Pretreatment with P2Y12 receptor antagonists in ST-elevation myocardial infarction: a report from the Swedish Coronary Angiography and Angioplasty Registry.
Academic Article
Overview
abstract
AIMS: Pretreatment of patients with ST-elevation myocardial infarction (STEMI) with P2Y12 receptor antagonists is supported by guidelines and is a common practice despite the lack of definite evidence for its benefit.
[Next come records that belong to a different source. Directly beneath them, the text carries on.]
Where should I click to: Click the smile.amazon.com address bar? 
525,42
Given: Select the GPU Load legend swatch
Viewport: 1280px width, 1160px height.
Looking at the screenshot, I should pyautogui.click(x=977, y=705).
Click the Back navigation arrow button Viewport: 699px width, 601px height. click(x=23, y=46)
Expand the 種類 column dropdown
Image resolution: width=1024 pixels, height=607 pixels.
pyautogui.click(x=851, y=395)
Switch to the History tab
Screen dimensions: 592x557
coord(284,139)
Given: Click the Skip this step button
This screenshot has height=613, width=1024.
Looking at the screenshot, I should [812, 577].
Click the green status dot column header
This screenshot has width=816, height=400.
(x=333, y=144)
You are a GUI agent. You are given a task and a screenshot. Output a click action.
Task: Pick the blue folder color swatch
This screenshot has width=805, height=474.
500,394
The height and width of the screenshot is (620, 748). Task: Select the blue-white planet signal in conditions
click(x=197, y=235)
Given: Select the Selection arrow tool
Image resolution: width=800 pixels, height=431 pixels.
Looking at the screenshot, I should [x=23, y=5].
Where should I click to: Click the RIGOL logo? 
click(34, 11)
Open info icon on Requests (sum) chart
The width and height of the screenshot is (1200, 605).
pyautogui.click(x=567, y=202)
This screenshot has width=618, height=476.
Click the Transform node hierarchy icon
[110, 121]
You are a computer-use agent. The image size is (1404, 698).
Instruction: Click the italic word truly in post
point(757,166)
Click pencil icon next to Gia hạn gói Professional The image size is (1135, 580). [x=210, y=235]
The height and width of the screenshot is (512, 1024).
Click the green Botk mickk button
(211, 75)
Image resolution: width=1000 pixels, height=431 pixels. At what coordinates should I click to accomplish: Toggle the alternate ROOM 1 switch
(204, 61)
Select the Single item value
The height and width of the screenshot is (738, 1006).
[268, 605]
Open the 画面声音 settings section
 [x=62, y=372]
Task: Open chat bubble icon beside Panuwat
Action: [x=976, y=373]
METHODS AND RESULTS: Using data from the Swedish Coronary Angiography and Angioplasty Registry on procedures between 2005 and 2016, we stratified all patients who underwent primary percutaneous coronary intervention due to STEMI in Sweden by whether or not they were pretreated with P2Y12 receptor antagonists. We investigated associations between pretreatment with P2Y12 receptor antagonists and the risk of adverse outcomes using propensity score-adjusted mixed-effects logistic regression, which accounted for clustering of patients within hospitals. The primary endpoint was all-cause death within 30 days. Secondary endpoints were infarct-related artery (IRA) occlusion, 30-day stent thrombosis, in-hospital bleeding, neurological complications, and cardiogenic shock. In total, 44 804 patients were included. They were treated with clopidogrel (N = 26 136, 58.3%), ticagrelor (N = 15 792, 35.3%), or prasugrel (N = 2352, 5.3%); 37 840 (84.5%) were pretreated, and 30 387 (67.8%) had IRA occlusion. At 30 days, there were 2488 (5.6%) deaths and 267 (0.6%) stent thrombosis. Pretreatment was not associated with better survival at 30 days [odds ratio (OR) 1.08, 95% confidence interval (CI) 0.95-1.24; P = 0.313], reduced IRA occlusion (OR 0.98, 95% CI 0.92-1.05; P = 0.608), decreased stent thrombosis (OR 0.99, 95% CI 0.69-1.43; P = 0.932), higher risk of in-hospital bleeding (OR 1.05, 95% CI 0.89-1.26; P = 0.526), or neurological complications (OR 0.72, 95% CI 0.43-1.21; P = 0.210). CONCLUSION: Pretreatment of STEMI patients with P2Y12 receptor antagonists was not associated with improved clinical outcomes.